Literature DB >> 21219471

Characterization of DsbD in Neisseria meningitidis.

Pradeep Kumar1, Soma Sannigrahi, Jessica Scoullar, Charlene M Kahler, Yih-Ling Tzeng.   

Abstract

Proper periplasmic disulfide bond formation is important for folding and stability of many secreted and membrane proteins, and is catalysed by three DsbA oxidoreductases in Neisseria meningitidis. DsbD provides reducing power to DsbC that shuffles incorrect disulfide bond in misfolded proteins as well as to the periplasmic enzymes that reduce apo-cytochrome c (CcsX) or repair oxidative protein damages (MrsAB). The expression of dsbD, but not other dsb genes, is positively regulated by the MisR/S two-component system.
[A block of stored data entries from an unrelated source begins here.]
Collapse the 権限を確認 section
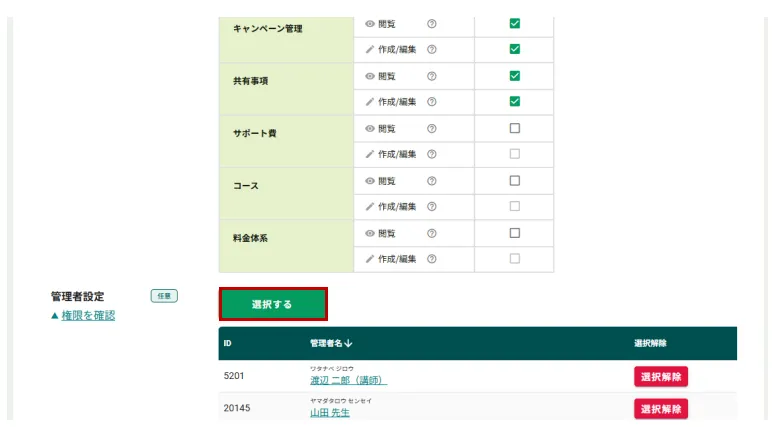774x427 pixels. (83, 315)
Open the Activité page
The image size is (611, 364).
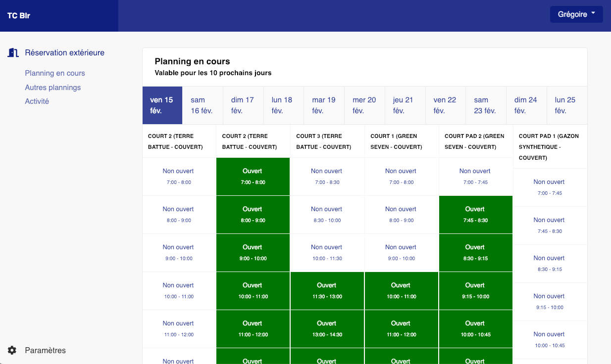coord(39,101)
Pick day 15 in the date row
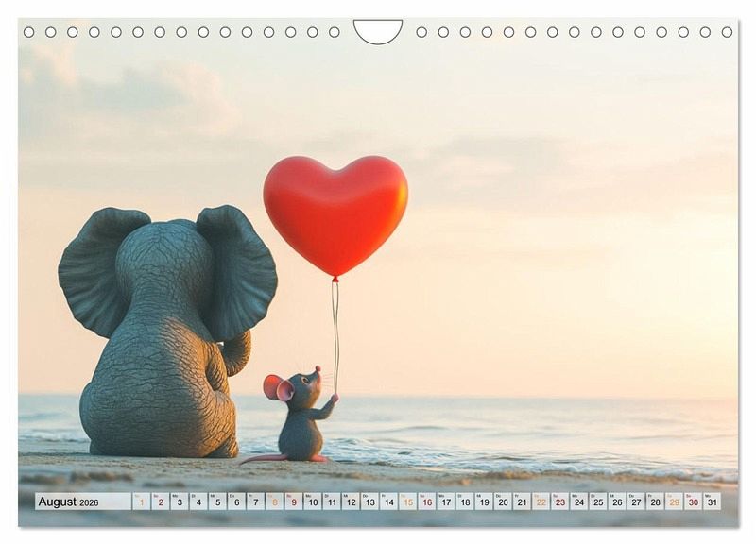This screenshot has width=756, height=545. click(x=407, y=502)
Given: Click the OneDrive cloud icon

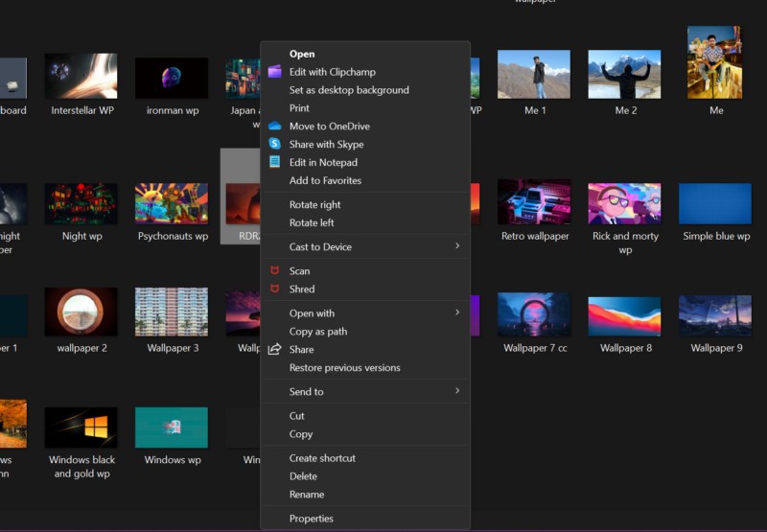Looking at the screenshot, I should (275, 127).
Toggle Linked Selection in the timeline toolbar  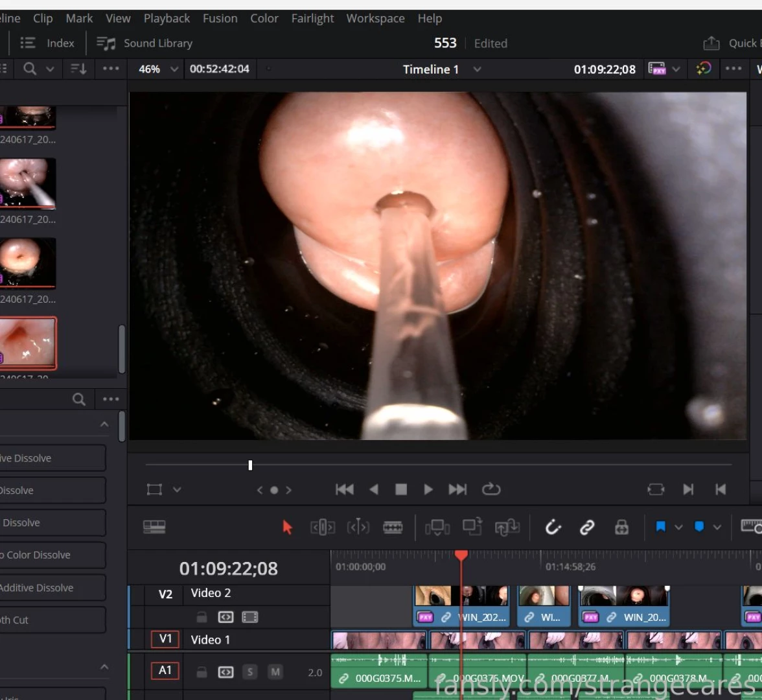pyautogui.click(x=586, y=527)
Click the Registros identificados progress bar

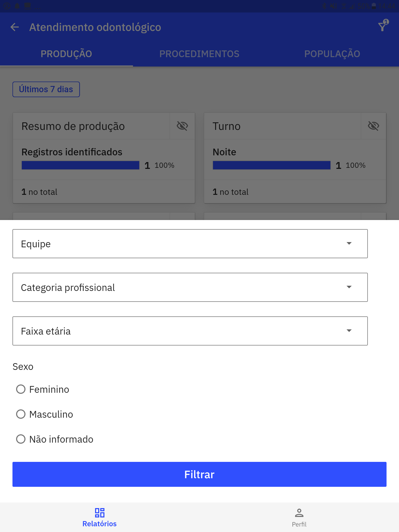coord(81,165)
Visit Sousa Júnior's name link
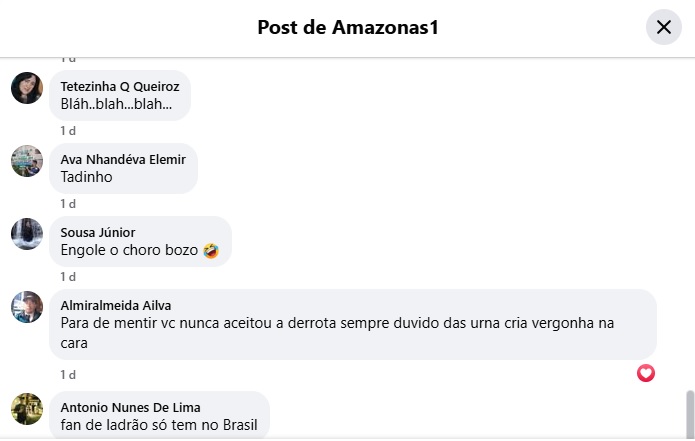695x441 pixels. (x=98, y=233)
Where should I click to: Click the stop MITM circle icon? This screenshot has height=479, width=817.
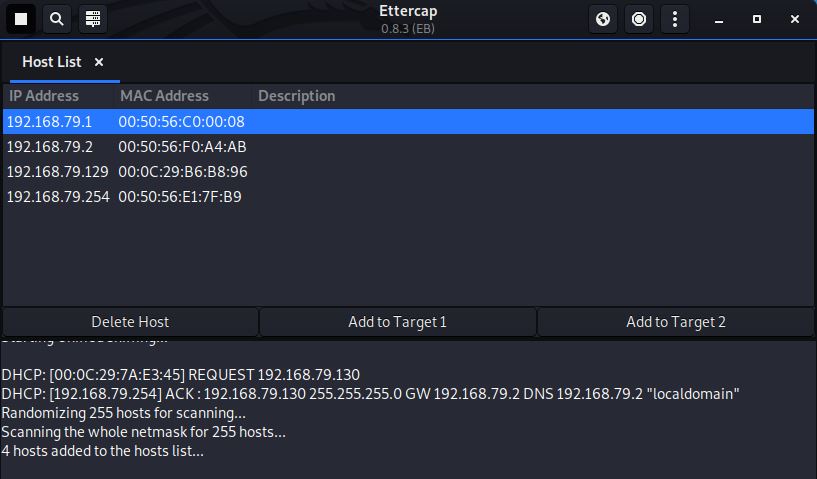click(639, 19)
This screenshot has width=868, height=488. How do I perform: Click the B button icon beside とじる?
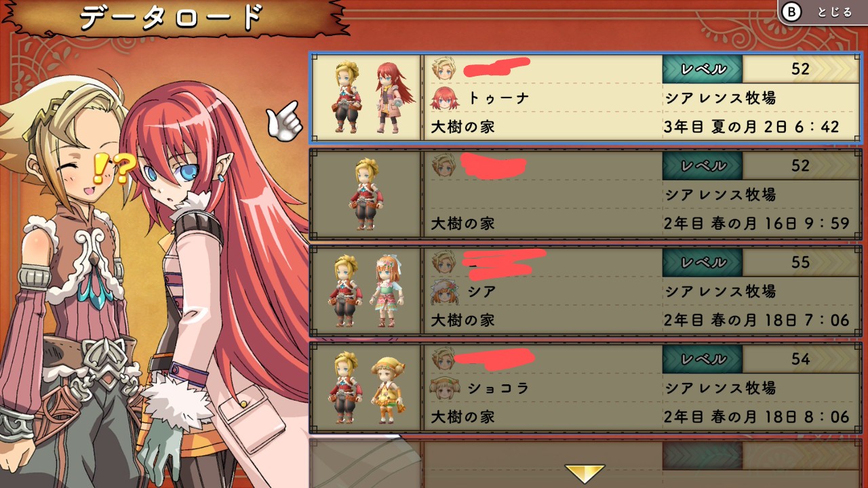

Quantitative real-time PCR analyses showed significantly reduced dsbD expression in all misR/S mutants, which was rescued by genetic complementation. The direct and specific interaction of MisR with the upstream region of the dsbD promoter was demonstrated by electrophoretic mobility shift assay, and the MisR binding sequences were mapped. Further, the expression of dsbD was found to be induced by dithiothrietol (DTT), through the MisR/S regulatory system. Surprisingly, we revealed that inactivation of dsbD can only be achieved in a strain carrying an ectopically located dsbD, in the dsbA1A2 double mutant or in the dsbA1A2A3 triple mutant, thus DsbD is indispensable for DsbA-catalysed oxidative protein folding in N. meningitidis. The defects of the meningococcal dsbA1A2 mutant in transformation and resistance to oxidative stress were more severe in the absence of dsbD.
© 2011 Blackwell Publishing Ltd.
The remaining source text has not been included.